Les Dépenses Militaires en U.R.S.S. et aux U.S.A.
Actuellement, les dépenses militaires des deux géants sont à peu près égales. Exprimons-les par le nombre 100, en regard, le revenu national des Etats-Unis représente 1.000, celui de l’U.R.S.S.400 (en étant optimiste). L’effort militaire est donc du quart du revenu national soviétique, du dixième seulement pour les Américains. Des trois autres quarts, les Russes doivent en consacrer deux au moins pour les investissements, l’amortissement et les dépenses civiles, reste pour la consommation un peu moins du dernier quart : 22%. Aux Etats-Unis en plus du dixième consacré aux armements, les autres dépenses correspondantes à celles des Soviets ne représentent que 26%, ce qui leur permet de laisser 64% environ du revenu national disponible pour la consommation. La proportion est du même ordre pour l’Europe des Six et l’Angleterre.
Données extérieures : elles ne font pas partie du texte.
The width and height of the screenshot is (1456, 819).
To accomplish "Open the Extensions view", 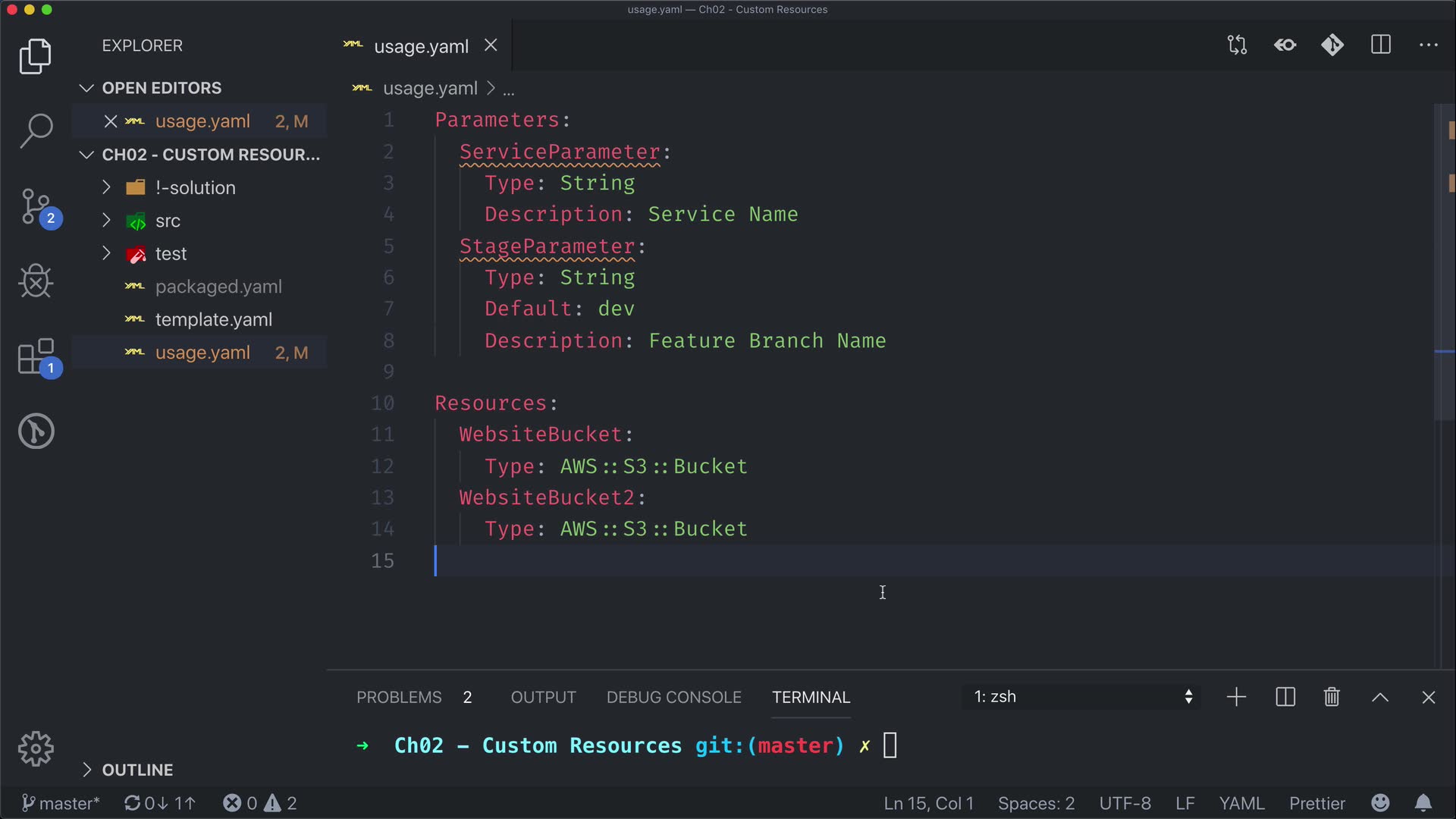I will (36, 356).
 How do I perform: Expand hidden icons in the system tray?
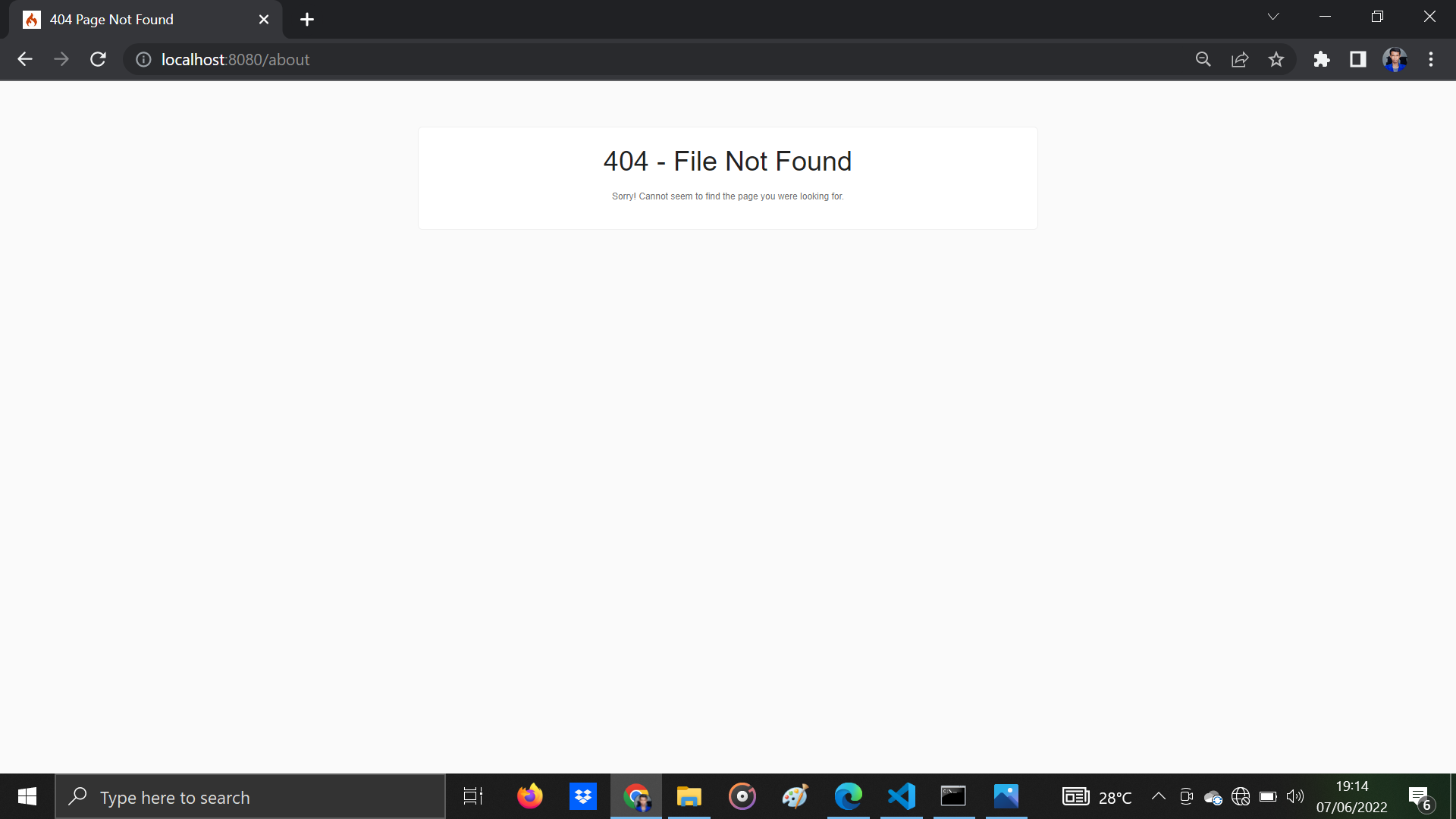1158,796
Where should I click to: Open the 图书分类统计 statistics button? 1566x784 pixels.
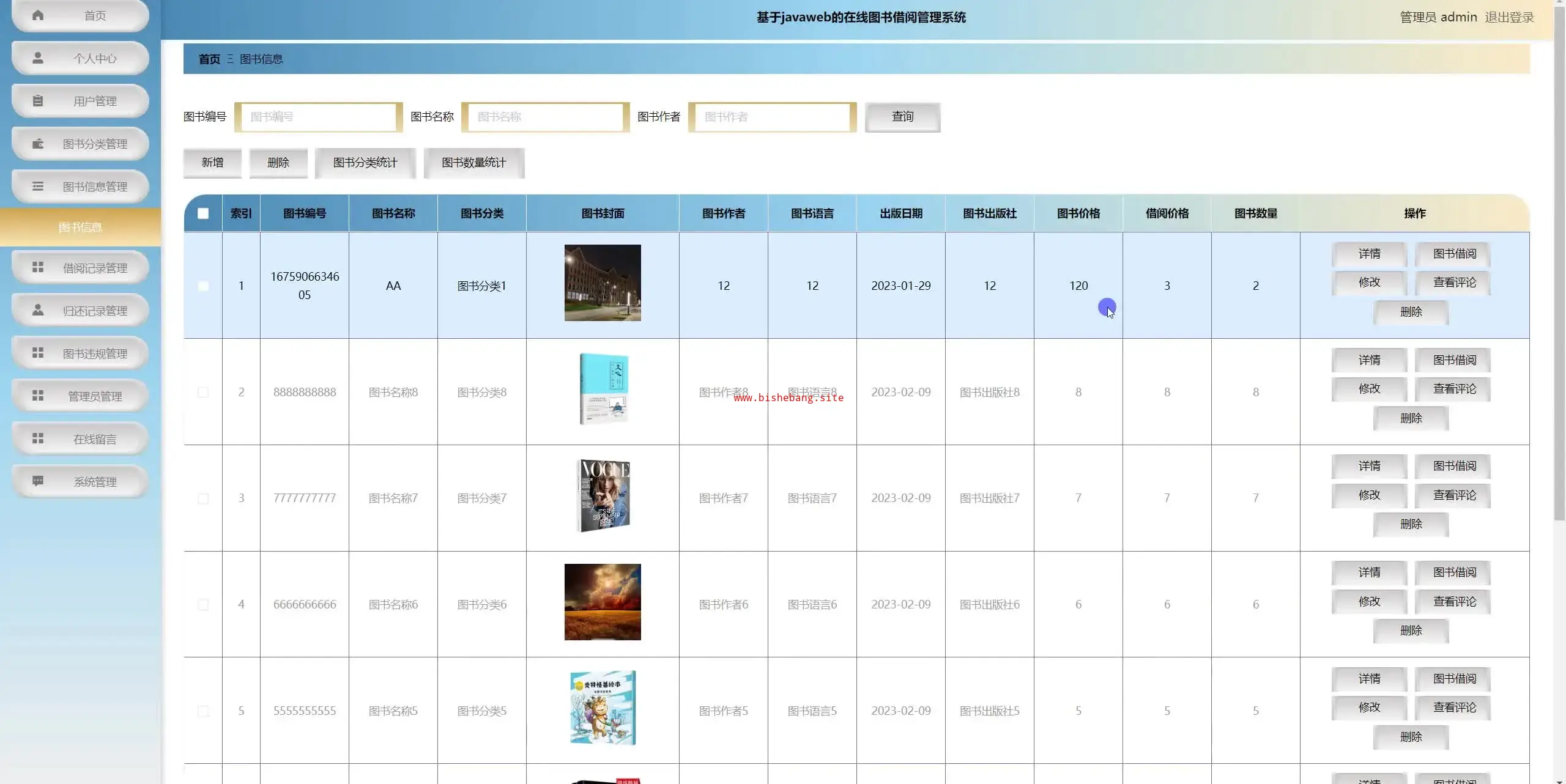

Si, comme c’est le cas, le coût de l’armement croit plus vite que le revenu national, les 22% qui restent pour l’entretien de la population russe s’abaisseront encore avec toutes les conséquences politiques que cela peut déterminer.
Krouchtchev est décidé à faire face coûte que coûte. Le désarmement n’est pas pour demain.
CRITON
P.S.- Les chiffres ci-dessus nous sont fournis par le travail de Sternberg et les analyses très précises de Lucien Laurat.